Saturday, October 6, 2012

What is Performance Poetry?


I can feel my heart racing, like it always does. I’m sitting close to the stage, trying to loosen my limbs without drawing too much attention to myself. The theatre is dark, but for the spotlight on the centre of the stage. Claps echo around the room long after hands have stopped moving. Eyes follow the poet’s every movement- the flick of the wrist, the roll of the eyes, the twist of the heel, the slight tap of the toe on a sentimental line break.

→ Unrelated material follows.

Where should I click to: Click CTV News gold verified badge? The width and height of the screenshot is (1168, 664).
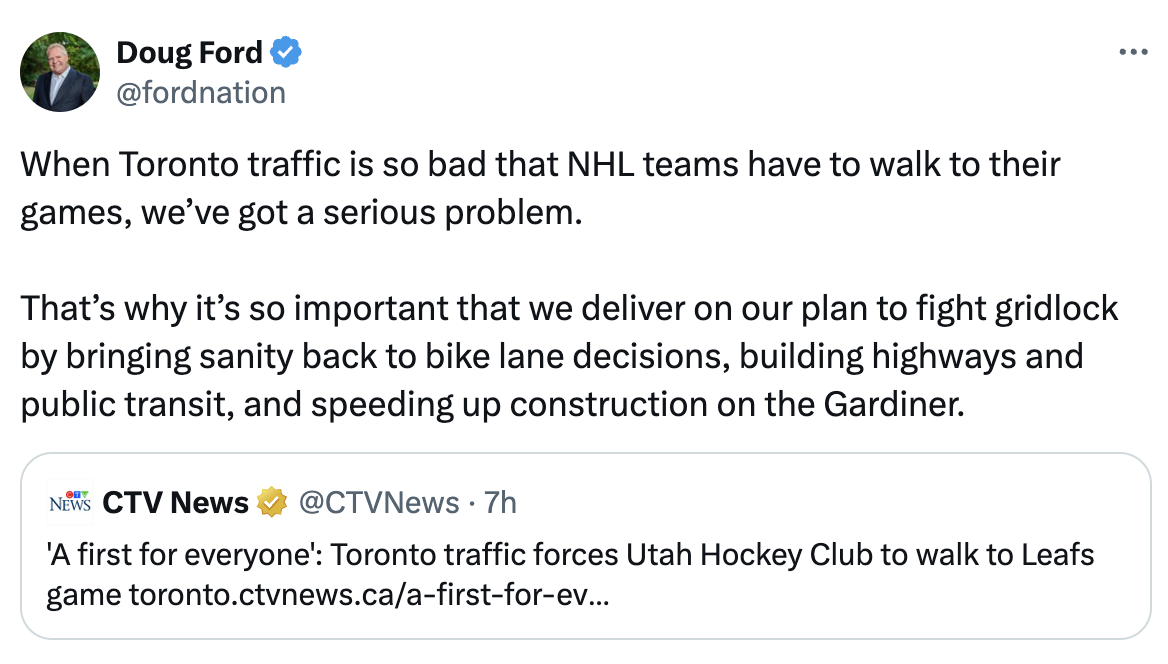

The host calls out my name by way of introduction. I walk tentatively up to the microphone. It always takes a couple of minutes to get into the flow of the show. With every line, you’re aware that you have to keep the audience’s attention. But when and if you do, there’s no other feeling quite like it. Adrenaline pumps through you. The build up, the tension and the nerves suddenly feel worthwhile. It’s the feeling of finding your voice. It’s performance poetry.
In a series of interviews with poets, Spoken Word London asked about the juxtaposition of poetry intended for the page and poetry intended for the stage. Is there a difference?
Yes, according to some. Performing your work means you get one shot at connecting with your audience. You have to keep their attention. Furthermore, one has more freedom to be experimental in print. As the art of reading is a solitary experience, the reader can take time to interpret the piece as they want, at a speed in which they’re comfortable with.
Others, however, maintained that there is no difference. Poetry is poetry. You don’t write it with the intention of printing or performing, you write it to express yourself.
But as I watched the various acts that came before and after me tonight, one issue was burning at the forefront of my mind. What is the difference between reciting and performing? Does performance poetry point toward a distinction between the reading voice and the speaking voice? Does it call for more theatrical devices? And if so, has the performance element of poetry become so important that we’ve lost sight of the actual words and their meaning?
From the 1950s to ‘70s, poetry performance developed as a form of both rebellion and cultural expression. The Beat poets would meet in various corners of New York City, reading their radical work as protest against the stultifying mood of McCarthyism. The art was soon taken up by poets committed to particular social and political movements. Gil Scott Heron, Amira Baraka and The Last Poets all made actual demands for social and political change. Through addressing their audience as a community, they became situated within that community. And through theatrical devices and the emphasis on speech rhythms, the poets were able to showcase a certain cultural identity.
 So the desire to write became less about a grounding in poetry and more about having a voice, expressing yourself and releasing the frustration and hopes of an entire generation. It was about expressing one’s experience in a way best suited to the message and the community. And it showed that we must differentiate between the poetry reading and the poetry performance. The latter presents the poet not as a reader, but as a speaker.
Does this mean, then, that the poetry performance as we know it today is historically connected with the poet’s position within his social and political surroundings?
If so, are we not at risk of allowing entertainment to distract us from the core causes we are speaking about and against. Most of the time, entertainment does not invite focus on issues of particular complexity. It merely does what it advertises on the tin. Amuse and divert.
Slam poetry, for example, has introduced a notion of competition to performance poetry. Is this notion adverse to the very function of art? Slam poets are constantly competing for the approval of the audience, which means they are less concerned with being in competition with the self. Art becomes a show. It becomes point-scoring.
Shouldn’t we allow the poetry to take precedence over the performance factor?